Madam/ sir, you are thinking 100% I have made typing mistake in Joseph Joseph name. No. He is from Kottayam. First time we met I asked him, what is your name, he said Joseph. What is your father’s name, he said Joseph. What is your son’s name, also Joseph. I said whether ladies in your family are giving delivery in hospital or Xerox shop? But it is the culture.

So what happened today? Suddenly I got one phone call from Mrs. M. She has gone to see brother family in Nagercoil. She said old man emergency danger! I said oh my god what happened in Nagercoil. She said health insurance has expired, I totally forgot. Please renew immediately.

I said Kamalam what nonsense tension you are giving me? Imagine if I got heart attack and esteemed Hindu newspaper is publishing two-page cover story about Mathrubootham. Can you imagine humiliation when people are reading that Mr. Mathrubootham got heart attack during phone call for health insurance form?

She said all the forms are in the drawer inside purple alamaari. Please submit immediately without fail. So I did all the work and madam/ sir, I noticed one very big problem. Paper is needing signature of Mrs. Mathrubootham. I called her and said, Kamalam, signature is needed, we will send after you return to Chennai.

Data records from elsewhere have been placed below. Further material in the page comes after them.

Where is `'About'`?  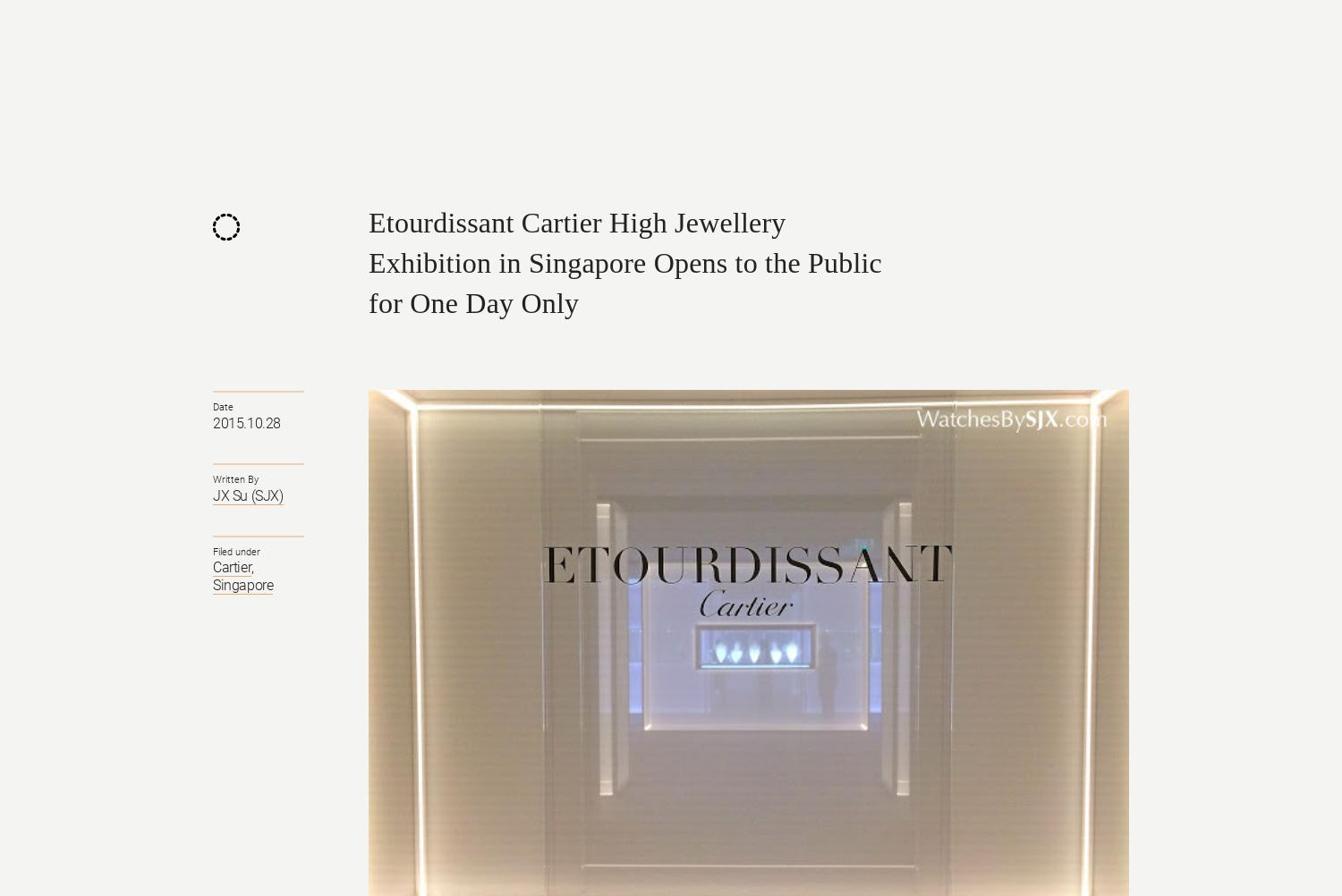
'About' is located at coordinates (943, 48).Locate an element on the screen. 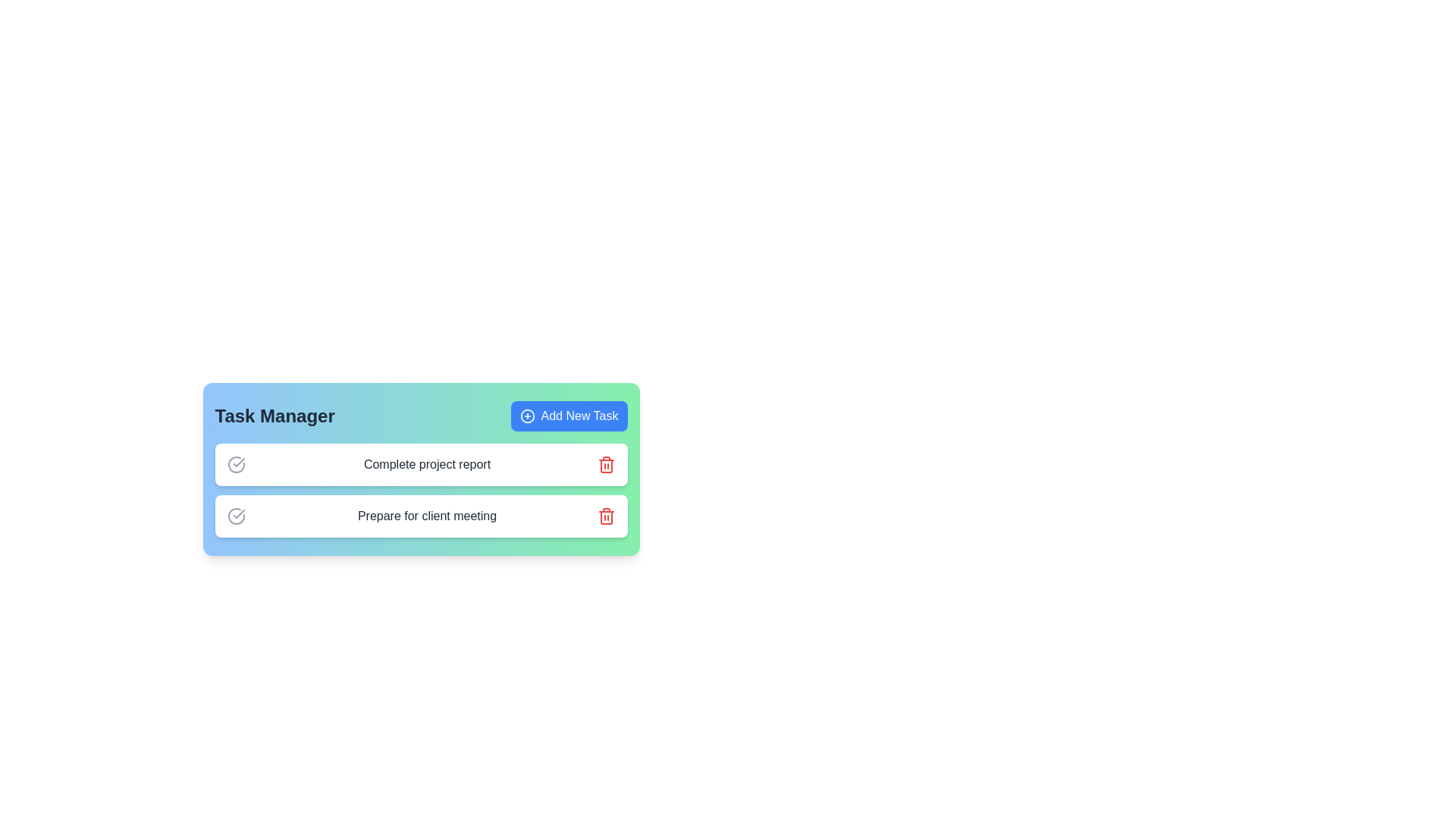 Image resolution: width=1456 pixels, height=819 pixels. the circular Button icon located in the top-right corner of the task management interface is located at coordinates (527, 416).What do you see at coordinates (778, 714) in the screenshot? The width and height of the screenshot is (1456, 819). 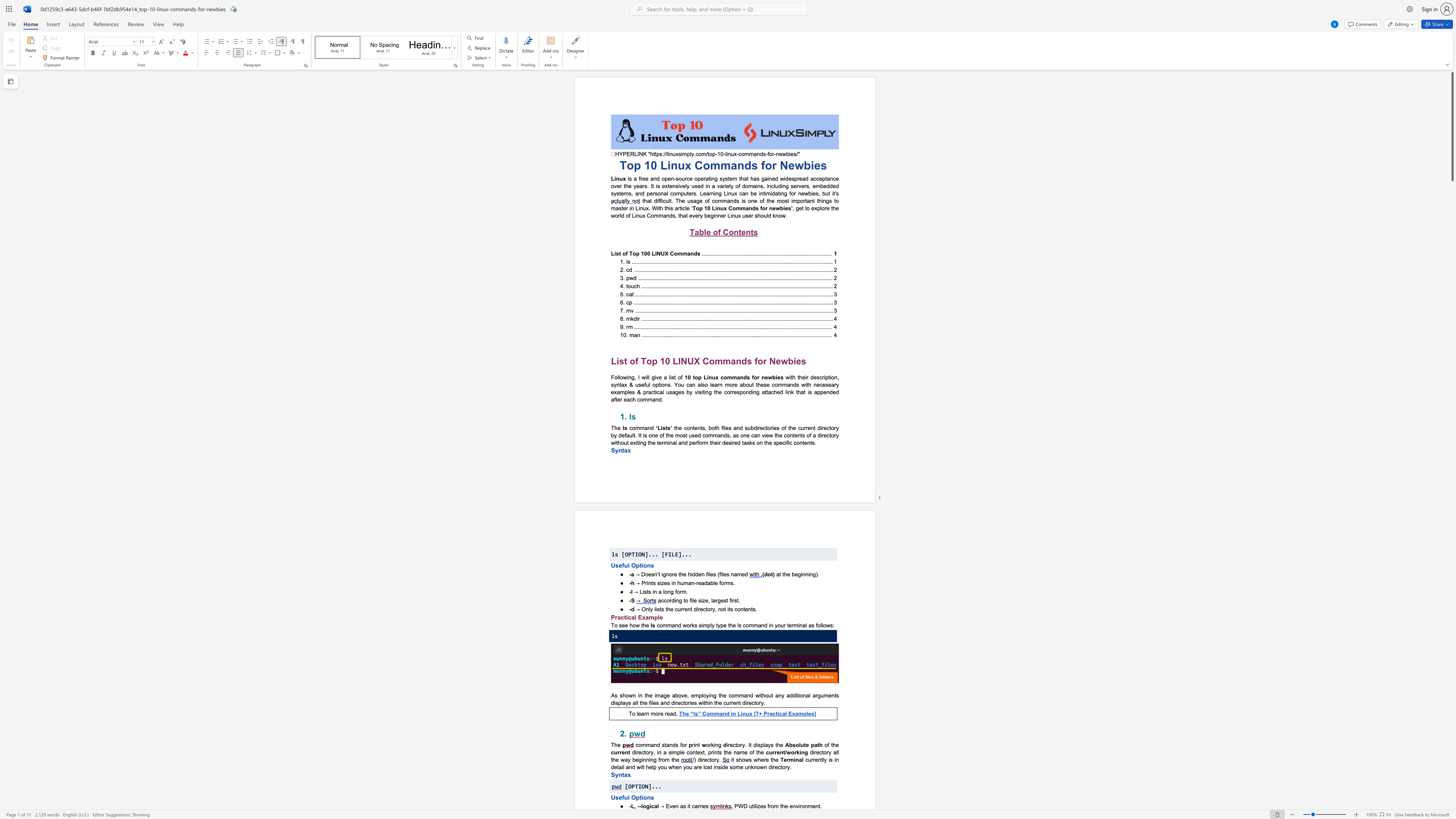 I see `the subset text "cal" within the text "The “ls” Command in Linux [7+ Practical Examples]"` at bounding box center [778, 714].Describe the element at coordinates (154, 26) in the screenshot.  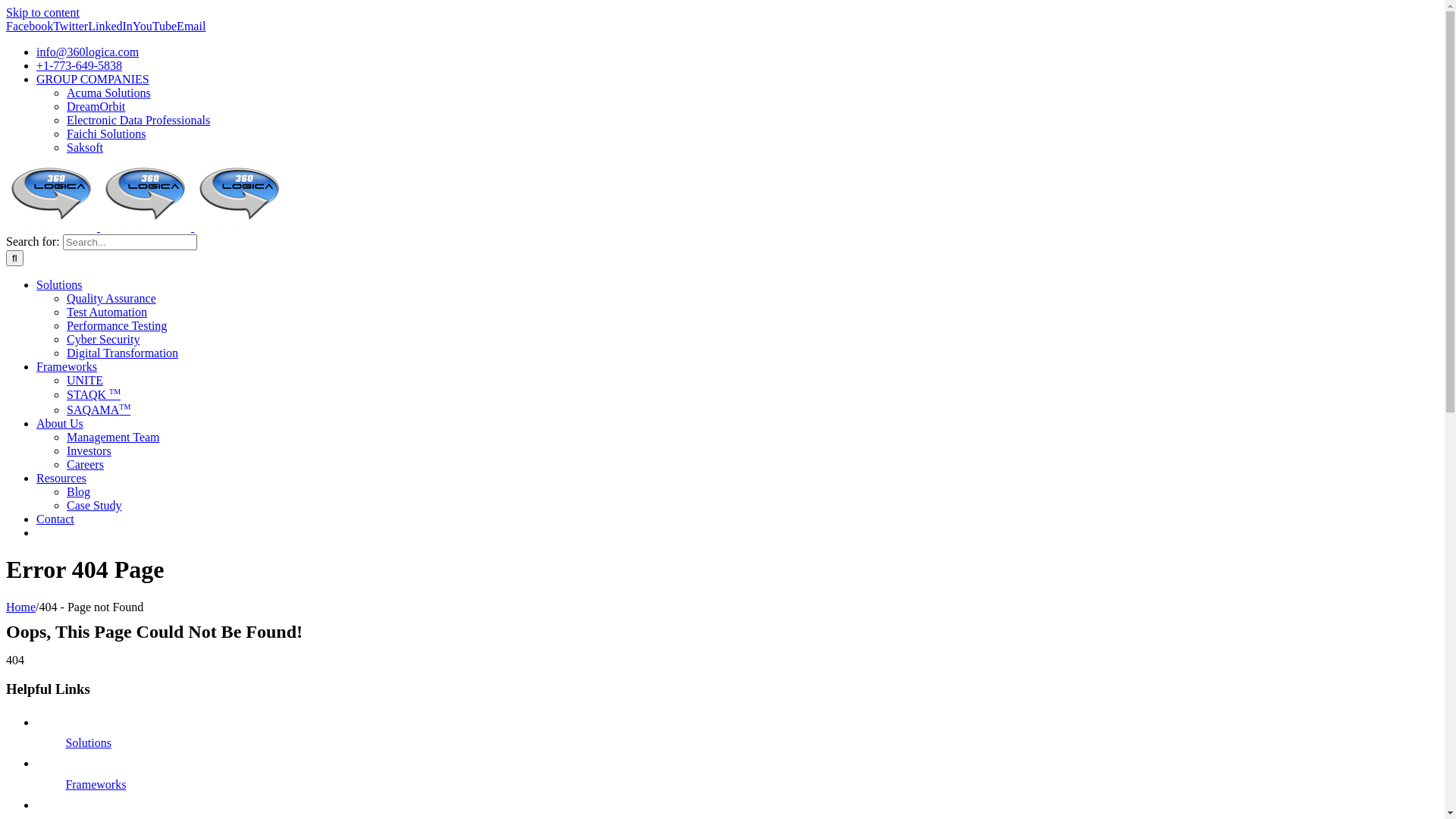
I see `'YouTube'` at that location.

She said whether you are Queen Elizabeth of honesty? Just put one sign for me and give off papers.

Madam/ sir, full tension is going through my body. How can I forge wife signature? What if computer is finding out automatically? What if it becomes police case? What if Hindu newspaper is doing two-page cover story about criminal Mathrubootham of Anna Nagar?

One hour I took tension in living room. One hour in balcony. Two hours I saw Guns of Navarone DVD for calming. Then I did one prayer and put her signature and took it to insurance office. One fellow in the counter looked at form for five minutes, then said, thank you uncle, all okay.

I said, thambi, please check all signatures? He said uncle, signature and all just one lollu jollu jujubi, who will give us money to give someone else insurance? Uncle, whether you have any experience in financial sector?

Madam/ sir, now I am going to see Guns of Navarone one more time.